Work item -> Without leaving out a single line, restate the entries below exactly.
START Task material
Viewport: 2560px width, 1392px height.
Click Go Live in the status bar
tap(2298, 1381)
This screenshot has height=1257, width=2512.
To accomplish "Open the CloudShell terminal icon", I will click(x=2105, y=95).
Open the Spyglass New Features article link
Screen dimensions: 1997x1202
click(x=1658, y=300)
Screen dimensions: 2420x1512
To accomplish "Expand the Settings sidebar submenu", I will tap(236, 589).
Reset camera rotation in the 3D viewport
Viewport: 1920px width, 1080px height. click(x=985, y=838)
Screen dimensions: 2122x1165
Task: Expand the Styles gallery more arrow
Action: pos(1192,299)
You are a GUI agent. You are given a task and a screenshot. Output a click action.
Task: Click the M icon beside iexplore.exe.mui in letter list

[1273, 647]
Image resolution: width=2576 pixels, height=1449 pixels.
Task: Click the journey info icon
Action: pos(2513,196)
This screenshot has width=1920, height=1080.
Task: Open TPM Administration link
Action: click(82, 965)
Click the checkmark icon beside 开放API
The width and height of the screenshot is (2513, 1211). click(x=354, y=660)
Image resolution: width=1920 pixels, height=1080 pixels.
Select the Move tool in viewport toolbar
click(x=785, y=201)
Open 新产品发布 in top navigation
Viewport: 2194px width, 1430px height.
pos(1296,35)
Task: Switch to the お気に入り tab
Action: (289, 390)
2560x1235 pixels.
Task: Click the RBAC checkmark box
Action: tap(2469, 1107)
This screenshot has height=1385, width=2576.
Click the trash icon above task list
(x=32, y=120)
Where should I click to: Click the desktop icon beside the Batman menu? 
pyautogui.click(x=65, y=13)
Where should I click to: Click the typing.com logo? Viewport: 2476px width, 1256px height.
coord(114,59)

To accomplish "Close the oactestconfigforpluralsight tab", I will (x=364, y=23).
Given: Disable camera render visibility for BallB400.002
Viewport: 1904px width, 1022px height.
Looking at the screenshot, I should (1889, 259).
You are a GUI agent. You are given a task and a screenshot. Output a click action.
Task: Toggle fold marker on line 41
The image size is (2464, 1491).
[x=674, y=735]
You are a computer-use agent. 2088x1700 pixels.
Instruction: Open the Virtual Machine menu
END Task material
Finished exercise ->
Viewport: 2560px width, 1392px height.
Click Go Live in the status bar
tap(2298, 1381)
This screenshot has height=1257, width=2512.
To accomplish "Open the CloudShell terminal icon", I will click(x=2105, y=95).
Open the Spyglass New Features article link
Screen dimensions: 1997x1202
click(x=1658, y=300)
Screen dimensions: 2420x1512
To accomplish "Expand the Settings sidebar submenu", I will tap(236, 589).
Reset camera rotation in the 3D viewport
Viewport: 1920px width, 1080px height. click(x=985, y=838)
Screen dimensions: 2122x1165
Task: Expand the Styles gallery more arrow
Action: pos(1192,299)
You are a GUI agent. You are given a task and a screenshot. Output a click action.
Task: Click the M icon beside iexplore.exe.mui in letter list

[1273, 647]
Image resolution: width=2576 pixels, height=1449 pixels.
Task: Click the journey info icon
Action: pos(2513,196)
This screenshot has width=1920, height=1080.
Task: Open TPM Administration link
Action: click(82, 965)
Click the checkmark icon beside 开放API
The width and height of the screenshot is (2513, 1211). click(x=354, y=660)
Image resolution: width=1920 pixels, height=1080 pixels.
Select the Move tool in viewport toolbar
click(x=785, y=201)
Open 新产品发布 in top navigation
Viewport: 2194px width, 1430px height.
pos(1296,35)
Task: Switch to the お気に入り tab
Action: (289, 390)
2560x1235 pixels.
Task: Click the RBAC checkmark box
Action: tap(2469, 1107)
This screenshot has height=1385, width=2576.
Click the trash icon above task list
(x=32, y=120)
Where should I click to: Click the desktop icon beside the Batman menu? 
pyautogui.click(x=65, y=13)
Where should I click to: Click the typing.com logo? Viewport: 2476px width, 1256px height.
coord(114,59)

To accomplish "Close the oactestconfigforpluralsight tab", I will (x=364, y=23).
Given: Disable camera render visibility for BallB400.002
Viewport: 1904px width, 1022px height.
Looking at the screenshot, I should (1889, 259).
You are a GUI agent. You are given a task and a screenshot. Output a click action.
Task: Toggle fold marker on line 41
The image size is (2464, 1491).
[x=674, y=735]
You are a computer-use agent. 2088x1700 pixels.
Instruction: Open the Virtual Machine menu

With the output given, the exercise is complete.